TEXT TO READ.

————

New article /p/74

iBug · iBug · commit f55dafaaead4 · 2024-10-27T15:12:02.000+08:00
diff --git a/_posts/2024/2024-10-27-ustc-mirrors-zfs-rebuild.md b/_posts/2024/2024-10-27-ustc-mirrors-zfs-rebuild.md
@@ -0,0 +1,375 @@
+---
+title: Beating $3k SSD with $2k HDD?
+tagline: Practical ZFS application on USTC Mirrors
+tags: linux server zfs
+redirect_from: /p/74
+header:
+  actions:
+    - label: '<i class="fas fa-presentation-screen"></i> View slides'
+      url: /p/72
+---
+
+A.K.A. Practical ZFS application on USTC Mirrors. A writeup of the talk I gave at Nanjing University this August.
+
+{% assign image_base = "https://image.ibugone.com" %}
+
+## Background
+
+[USTC Open-Source Software Mirrors](https://mirrors.ustc.edu.cn/) is one of the largest public mirror sites in China. In the two months of May and June 2024, we served an average daily egress traffic of some 36 TiB, which breaks down as follows:
+
+- 19 TiB from HTTP/HTTPS, among 17M requests
+- 10.3 TiB from rsync, among 21.8k requests (if we count one absurd client in, the number of requests goes to 147.8k)
+
+Over the years, as mirror repositories have grown and new repositories have been added, we have been running tight on disk space. For our two servers responsible for the mirror service, we have reached unhealthy levels of disk usage:
+
+- HTTP server (XFS): 63.3 TiB used out of 66.0 TiB (96%, achieved on December 18, 2023)
+- Rsync server (ZFS): 42.4 TiB used out of 43.2 TiB (98%, achieved on November 21, 2023)

————

DATA.
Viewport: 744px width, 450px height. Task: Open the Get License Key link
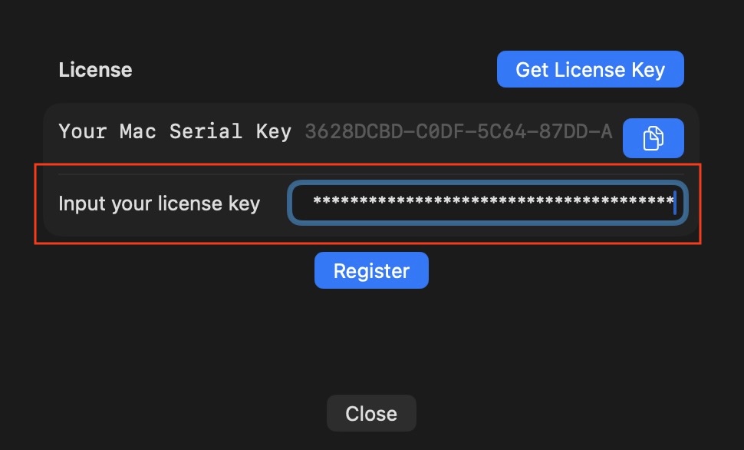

————

TASK PROMPT. Resume the write-up on applying ZFS to the USTC Mirrors servers, picking up directly after its final line about the rsync server's disk usage.

FINAL ANSWER.
+
+The servers have the following configurations:
+
+<dl>
+<dt>HTTP server</dt>
+<dd markdown="1">
+- Set up in Fall 2020
+- Twelve 10 TB HDDs + One 2 TB SSD
+- XFS on LVM on hardware RAID
+- Reserved free PEs on LVM VG level as XFS cannot be shrunk
+</dd>
+
+<dt>Rsync server</dt>
+<dd markdown="1">
+- Set up in Winter 2016
+- Twelve 6 TB HDDs + some smaller SSDs for OS and cache
+- RAID-Z3 on ZFS, 8 data disks + 3 parity disks + 1 hot spare
+- All default parameters (except `zfs_arc_max`)
+</dd>
+</dl>
+
+These servers are constantly running at an I/O utilization of over 90%, which results in less than 50 MB/s download speed even from within USTC campus. Clearly this is not the ideal performance for this kind of dedicated storage servers.
+
+{% include figure
+  image_path="https://image.ibugone.com/grafana/mirrors-io-utilization-may-2024.png"
+  popup=true
+  alt="I/O load of two servers from USTC Mirrors in May 2024"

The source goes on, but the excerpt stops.